Rise of Freestyle Scootering
Another new trend in extreme sports is the rise in popularity of freestyle scootering. Riders can perform their death defying jumps and tricks in skate parks specifically designed for scooter riding, or ride the street using structures including handrails, ledges, and stairs. The International Scooter Association (ISA) Championship is the top prize in park scooter competition.
Increase in Face to Face Events
The number of recognized face to face extreme sports events has been increasing. Four examples are Boardercross, Ski cross, Ice cross and BMX bike racing. These events are timed downhill races on obstacle courses made of snow, ice and dirt, respectively.

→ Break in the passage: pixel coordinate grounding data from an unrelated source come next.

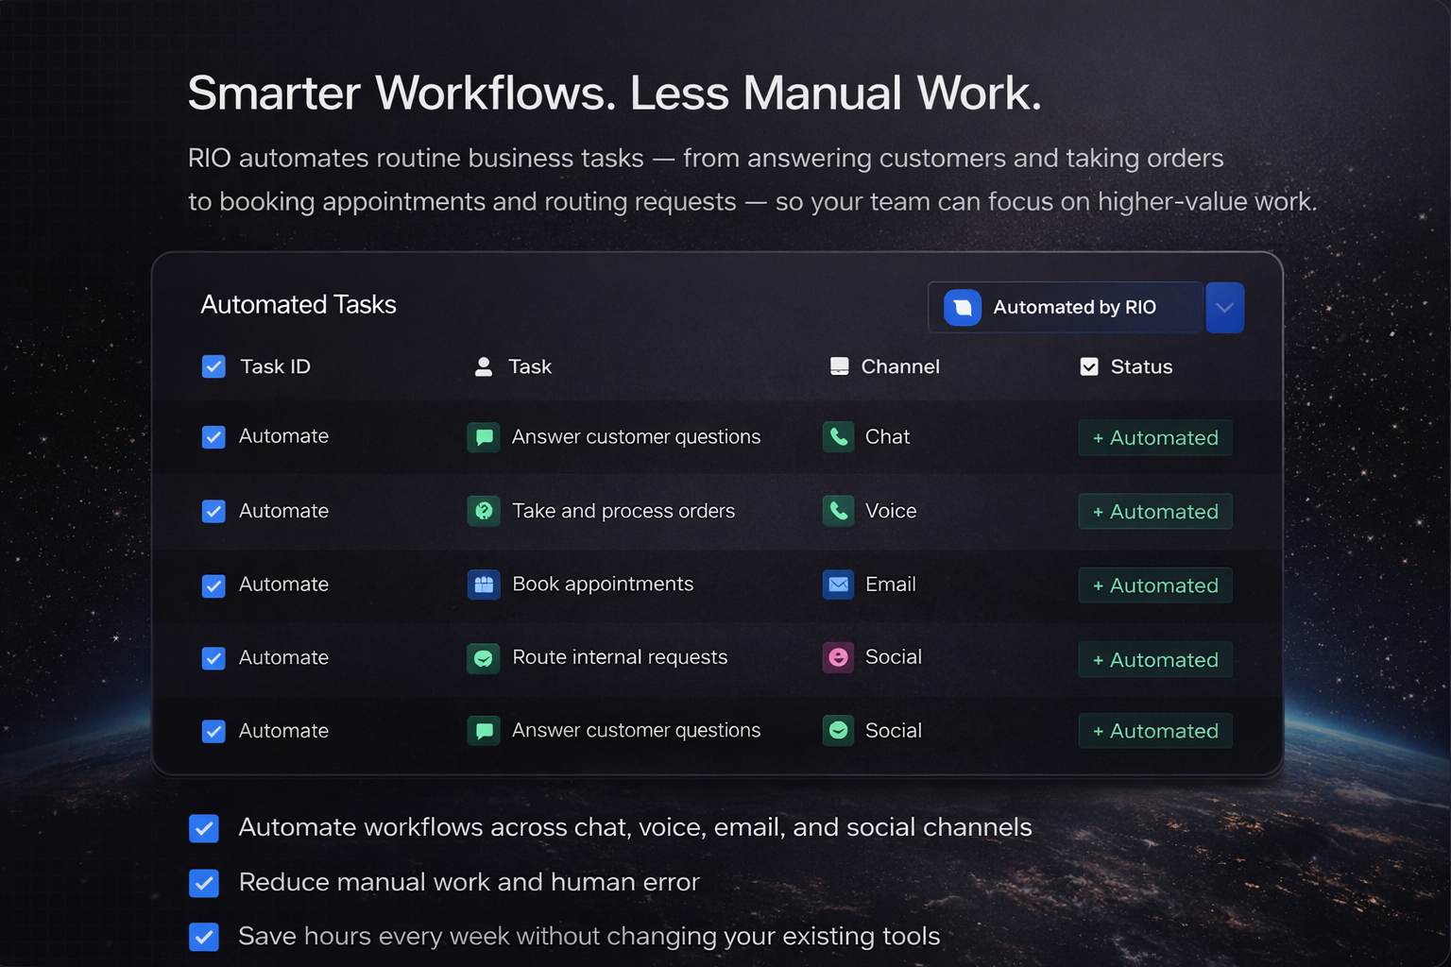Viewport: 1451px width, 967px height.
Task: Toggle the Task ID select-all checkbox
Action: coord(213,366)
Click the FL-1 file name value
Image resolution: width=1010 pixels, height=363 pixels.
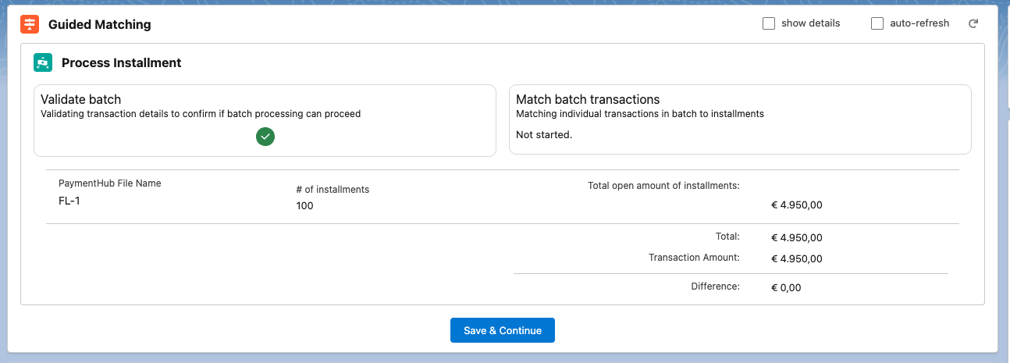(x=69, y=201)
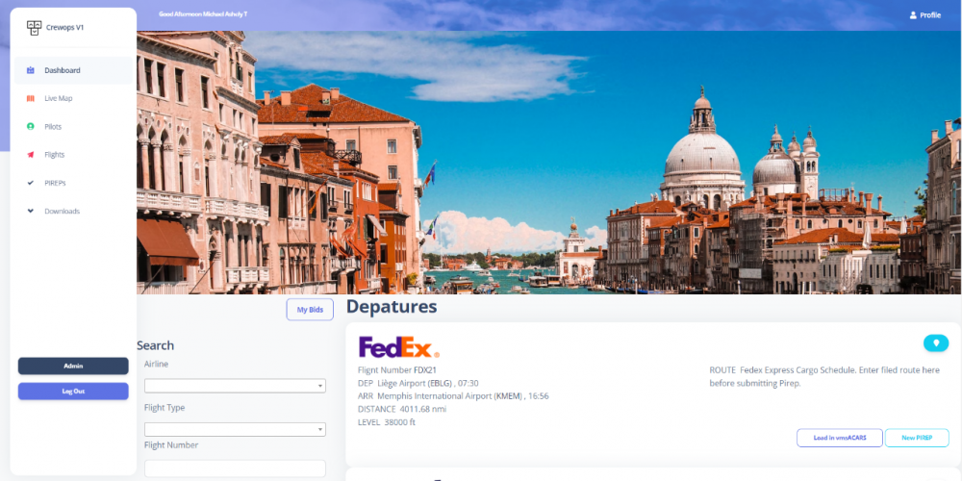
Task: Click the PIREPs checkmark icon
Action: 31,183
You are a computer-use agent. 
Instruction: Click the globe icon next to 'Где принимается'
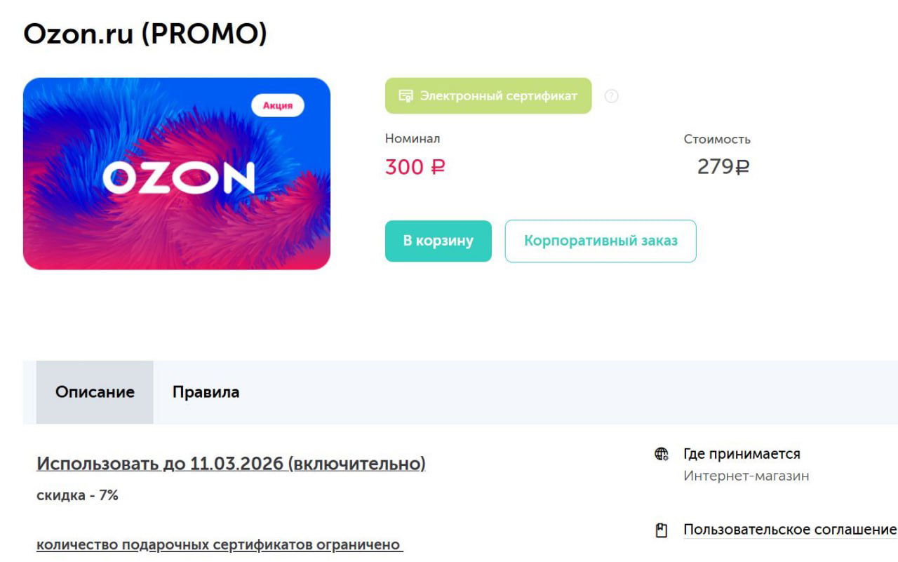pyautogui.click(x=660, y=453)
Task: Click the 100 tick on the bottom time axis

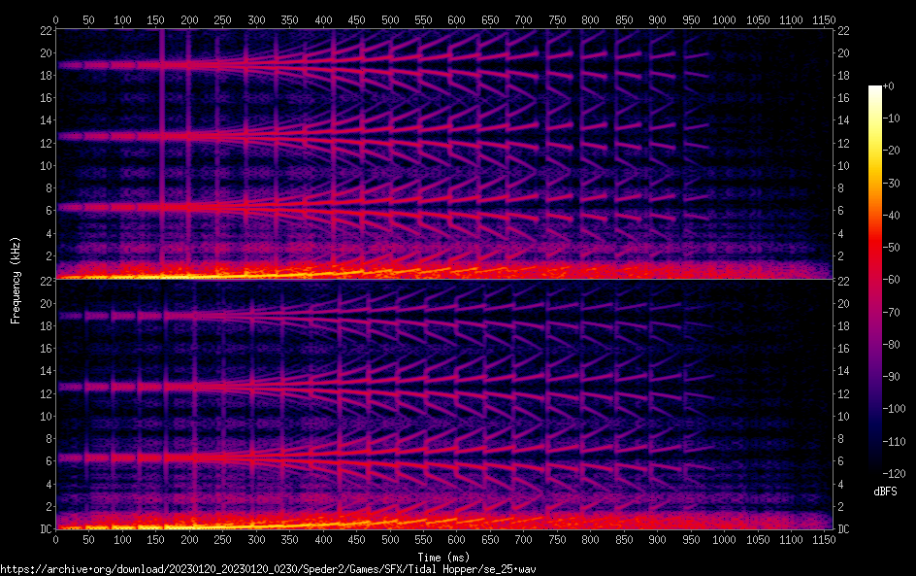Action: [x=122, y=539]
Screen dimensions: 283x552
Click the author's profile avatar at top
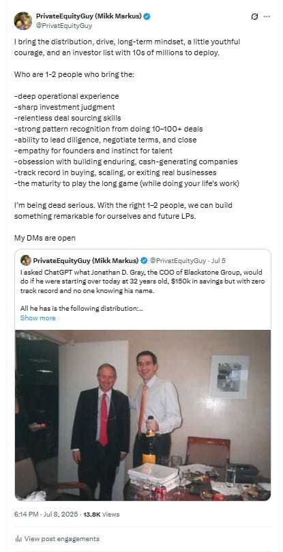tap(23, 20)
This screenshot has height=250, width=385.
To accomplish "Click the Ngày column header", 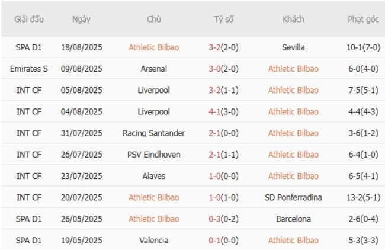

Participants race each other in groups to see who will finish first.
More and More Are Recognized as Olympic Events
Even the Olympics are going extreme. Snowboarding and BMX racing were some of the first extreme sports recognized as Olympic events. At the 2014 Sochi Olympic, nine of the new sports originated from extreme sports. These events draw bigger television audiences and, wanting to capitalize on this trend; Olympic organizers are increasingly replacing some of the more traditional slower-paced (boring) events with newer extreme ones.
It is hard to predict what will be next for extreme sports. If the past is any indication, the future promises more danger and excitement.